西洋人が登場するスタイリッシュなJINROのCMに、こちらがワールドスタンダードだと勝手に思ってしまったのが、どうやら間違いのようだった。
眞露ジャパン(株)では「JINRO」の他にも、韓国で売られている焼酎とほぼ同じ内容の「眞露チャミスル」「眞露チャミスルfresh」などを発売している。ほぼ同じ、としたのは、酒税法の関係で内容物が若干変わるため(「日本仕様」と注意書きがある)。韓国と同じものを求めるなら、これらがおすすめということだ。
いや、韓国と同じと書いたが、個人的にまだ納得いかない部分がある。それは値段である。韓国で焼酎といえば、とにかく財布に優しいお酒。本場のチャミスルは、スーパー・コンビニに行けば360mlで1000ウォン前後(円高の今なら何と約70円!)、飲食店でも3000ウォンぐらいで売られている。ところが日本の「眞露チャミスル」は、360mlで希望小売価格401円(税別)。飲食店ならもっと高いだろう。この差は一体何なのか。

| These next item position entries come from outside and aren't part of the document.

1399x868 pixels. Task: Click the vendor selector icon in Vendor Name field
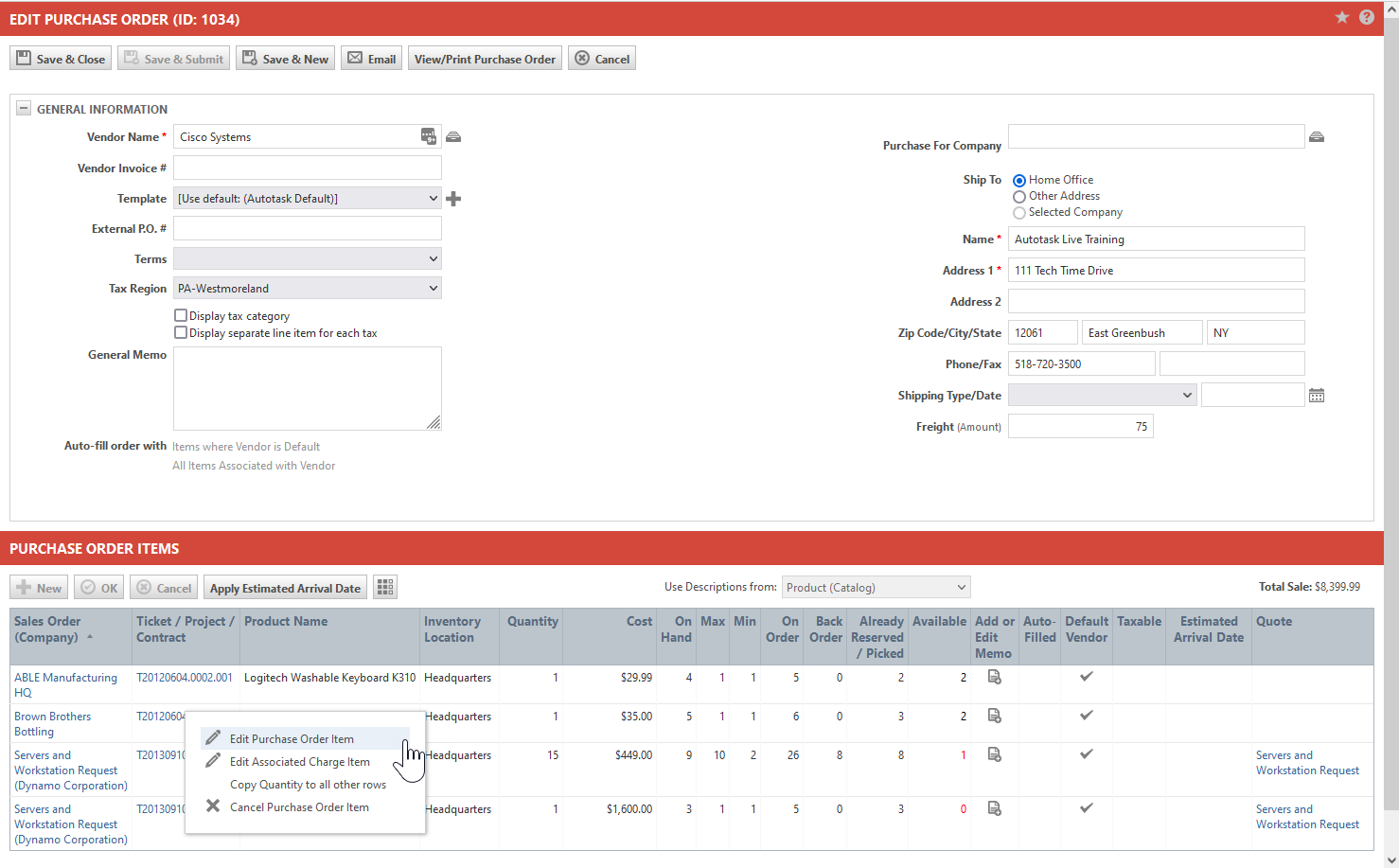pos(429,137)
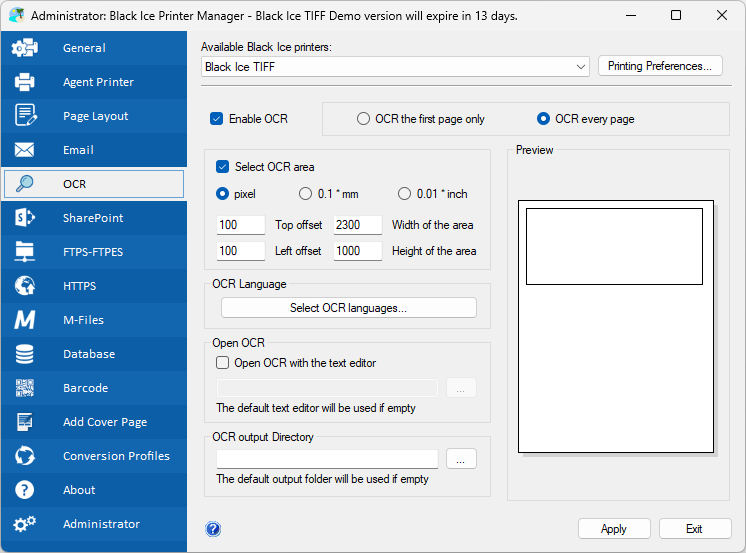Switch to the Conversion Profiles tab

(x=116, y=456)
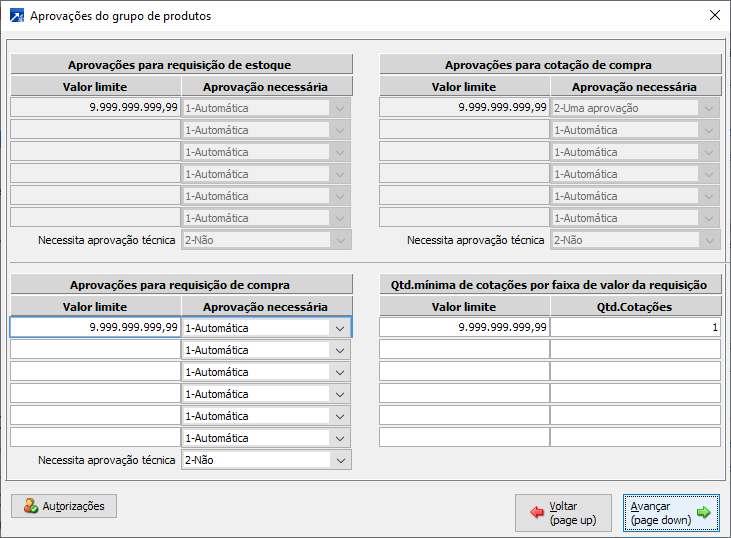Click second Qtd.Cotações empty field

(635, 350)
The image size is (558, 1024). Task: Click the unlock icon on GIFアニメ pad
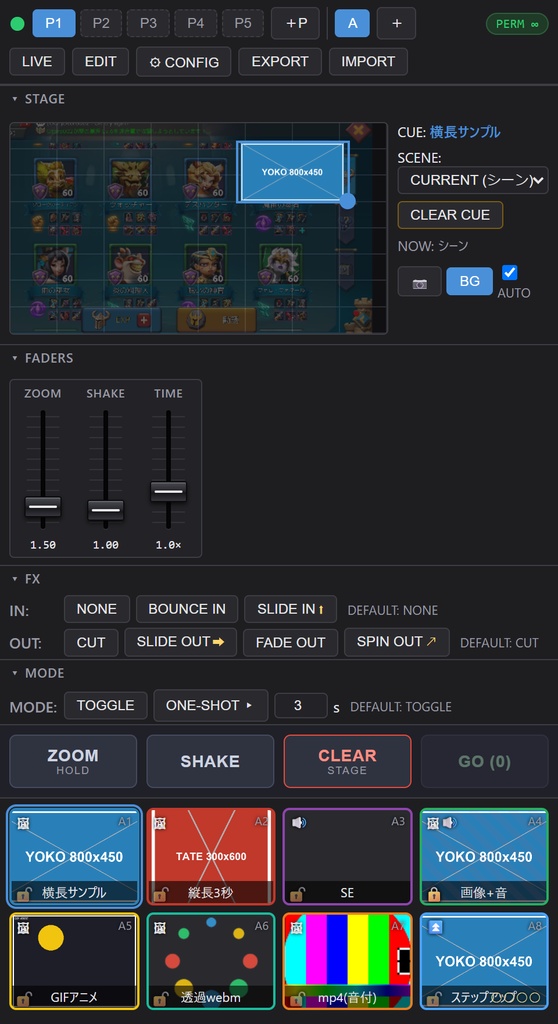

「日本は酒税法の関係で、このような価格になってしまいます。また、『JINRO』を含めたほとんどの商品が韓国で作られているので、関税もかかります」とのこと。なるほどと納得した。
日本で人気なのは、1979年から発売されるロングセラーということもあり、やはり「JINRO」。本場の味「眞露チャミスル」シリーズも、韓流ブーム以降、人気を集めているという。
眞露ジャパンでは、最新作として乙類焼酎をブレンドした「プレミアムジンロ乙」を発表しており、今後も日本人の舌に合う韓国焼酎を発表していく方針とのことだ。
日本食にはやはり、日本人向けに研究された「JINRO」が合いそうだが、騒がしい韓国の焼き肉屋を想像したら、もうもうとした煙の臭いとともに、「チャミスル」の甘さが思い出されてきた。日本の方も酒屋で見かけたら、本場の味をぜひ一度おためしあれ。